On 10~15 year old equipment I'd say it is mostly an insurance policy against failure.
Maybe even on the 20 year old stuff.
More than that? Depends on what's under the hood (does the cap say "Beaver" on it? REPLACE IT...NOW), and how well designed the equipment is.
Seems like the Teac/Tascam stuff was thoughtfully engineered and cap values are well appropriate so they aren't being stressed. That'll shorten the life. Seems my old Ampex stuff were VERY well engineered...good quality caps for the day...40 year old power supplies still producing very clean power. Not so with everything.
My Roland DC-30 analog delay/chorus box had undervalued filter caps of a not so great brand. Hard to tell if it made a difference because its such a noisy dirty beast anyway but at least I don't have to worry about the PSU taking a major-league dump on everything downstream.
I have yet to find a cap I've pulled from any Teac/Tascam gear even over 25 years that had drifted outside of its rated value, but the only way to really test an electrolytic capacitor is to measure its Equivalent Series Resistance or "ESR". A perfect electrolytic capacitor would have an ESR of zero. ESR has an effect on, among other things, the HF performance of the cap. ESR increases as the cap ages. I haven't swallowed hard enough yet to cough up for an ESR meter.
So, enough of that garbage...
Assuming you are talking about replacing caps with new ones of the same values, the answer to the question "what will happen" really depends...my
personal experience has been more with the results of recapping power supplies and my most notable experience was a very noticeable drop in the noise floor on my M-520...I've also had issues with mic trim pots that were crackly and after liberal cleaning didn't seem much better but issues cleared right up after a recap of the channel card.
That's not really what you're after though is it...
The thing to realize here is that, at best, electrolytic capacitors in the audio path are a compromise...they don't do the best job of passing high frequencies...film caps do but a 100uF film cap would be...gihugic. What I DO know is that newer 'lytics generally do a
better job with HF signals because, in general, ESR performance has improved in newer caps and supposedly "audio-grade" electrolytics have had some attention paid to that application...That's why I use the Nichicon KT series where I can. Hi temp and "audio-grade". Does that make a difference? I have NO idea, but the price difference is pretty much nil and they are a cool light blue color and I figure it couldn't hurt.

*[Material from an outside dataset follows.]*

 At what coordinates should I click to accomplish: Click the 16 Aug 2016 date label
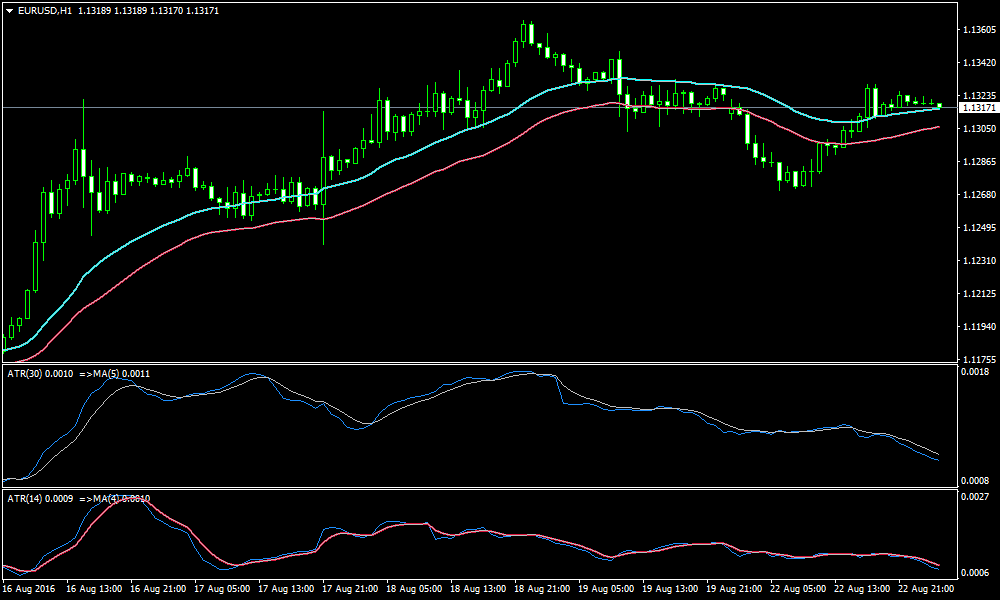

I haven't done it yet but supposedly replacing the output coupling cap on my Ampex AG-440/MM-1000 amp electronics with a Nichicon PW cap in 470uF/63V flavor (stock is 250uF/50V) sounds like "taking a blanket off the monitors." Dunno...the old Ampex already sounds like blankets came off so...what...blankets will start disappearing in my house if I replace those caps? That would make my 10 year old daughter very upset...she's like a blanket magnet...she hoards them...like a blanket version of The Princess and the Pea she's got a half dozen or more of them on her bed..."What happened to all the blankets?!?" sez dad looking at the empty blanket basket in the front room..."On Maddie's bed." answers the chorus of her siblings...
Listen...I'm not really smart enough to contribute any more and besides that I'm too conservative. GCalo will be on here in a sec telling you to bypass all the 'lytics in the audio path with good quality film caps (in general the idea here is to compensate for the electrolytic HF compromise I mentioned above), others will have suggestions to increase the value where you can to open up the bottom end.
I don't know...I just don't know...not doubting, I just have to understand something before I'm comfortable with it and all that stuff is over my head which is why my recap jobs are generally plain jane.
I'll get out of the way now so I can learn something.